Alimentos engañosos
La proliferacion de productos que dicen proteger la salud sin pruebas exige una regulación más exigente
Las estanterías de los supermercados se han llenado de alimentos que utilizan como reclamo los supuestos beneficios para la salud del propio producto o de los aditivos añadidos. El resultado es una tremenda confusión sobre las propiedades de esos alimentos y en muchos casos, una tergiversación de la información que induce al engaño. Los llamados superalimentos se presentan como una forma de proteger o mejorar la salud cuando en realidad, en la mayor parte de los casos han sido concebidos como una operación de mercadotecnia en la que se exageran los efectos beneficiosos y se omiten los problemáticos.
Es lo que ha ocurrido con uno de los últimos productos estrella, el aceite de coco, del que se destaca que adelgaza, aumenta las defensas y acelera el metabolismo, algo que no está demostrado, pero no se dice que puede obturar las arterias, pues contiene tanta o más grasa saturada que la mantequilla. Campañas parecidas han puesto de moda productos exóticos a los que se atribuyen propiedades casi milagrosas, como las semillas de chía, las bayas de açaí o de goji, la espelta o el té matcha. Añadir quinoa a un embutido, no lo hace más saludable y en cambio, puede llevar a la idea de que este producto ultraprocesado, que la OMS recomienda evitar, pasa a ser beneficioso. Pocos consumidores son conscientes de que un yogur endulzado contiene tanto azúcar como un refresco azucarado.

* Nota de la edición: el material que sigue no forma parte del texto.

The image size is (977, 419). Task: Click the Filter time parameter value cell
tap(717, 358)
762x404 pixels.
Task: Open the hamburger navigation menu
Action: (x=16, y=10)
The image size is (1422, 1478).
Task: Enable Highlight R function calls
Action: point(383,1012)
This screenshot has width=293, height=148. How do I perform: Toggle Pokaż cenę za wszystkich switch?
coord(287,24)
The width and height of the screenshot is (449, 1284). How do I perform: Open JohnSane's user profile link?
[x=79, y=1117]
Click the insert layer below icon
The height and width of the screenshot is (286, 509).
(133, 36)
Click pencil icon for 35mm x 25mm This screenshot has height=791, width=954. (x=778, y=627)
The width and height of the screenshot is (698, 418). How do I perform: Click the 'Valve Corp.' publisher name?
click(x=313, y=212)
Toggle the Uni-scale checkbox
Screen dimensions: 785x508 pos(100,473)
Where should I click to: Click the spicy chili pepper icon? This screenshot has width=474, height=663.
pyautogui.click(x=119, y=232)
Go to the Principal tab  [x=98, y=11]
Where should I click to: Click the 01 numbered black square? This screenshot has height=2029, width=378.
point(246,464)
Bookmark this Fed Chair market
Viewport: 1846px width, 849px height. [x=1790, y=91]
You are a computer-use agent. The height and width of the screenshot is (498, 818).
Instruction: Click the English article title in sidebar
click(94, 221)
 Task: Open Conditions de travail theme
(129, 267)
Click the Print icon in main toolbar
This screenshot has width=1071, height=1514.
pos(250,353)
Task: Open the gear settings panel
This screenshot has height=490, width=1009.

Estas campañas suelen tener éxito porque se aprovechan de una cultura consumista que busca maneras rápidas de conseguir salud sin esforzarse. Lo que realmente protege la salud es una dieta equilibrada y variada. Las modas, la compra compulsiva de los supuestos beneficios que figuran en los reclamos de venta no solo no la protegen, sino pueden tener un efecto contraproducente. Inducen a creer que se consumen productos saludables, cuando no lo son, y que tomando estos alimentos se pueden compensar los malos hábitos que sí dañan la salud, como el sedentarismo o una dieta desequilibrada.
Lamentablemente, se gasta mucho más dinero en publicidad para inducir percepciones engañosas que en campañas de salud pública para mejorar la educación alimentaria de la población. A la vista de los resultados, es evidente que la etiqueta que obliga a detallar los nutrientes y la composición de cada alimento no es suficiente para proteger la salud de los consumidores. Y también es evidente que la normativa comunitaria, que prohíbe la publicidad con informaciones o etiquetas “falsas, ambiguas o engañosas”, tampoco está resultado efectiva. Es preciso, en consecuencia, dedicar más fondos a mejorar la educación de los ciudadanos en materia alimentaria, mejorar los controles y revisar la normativa sobre etiquetaje y publicidad que permite que las estanterías de los supermercados se llenen de productos milagro.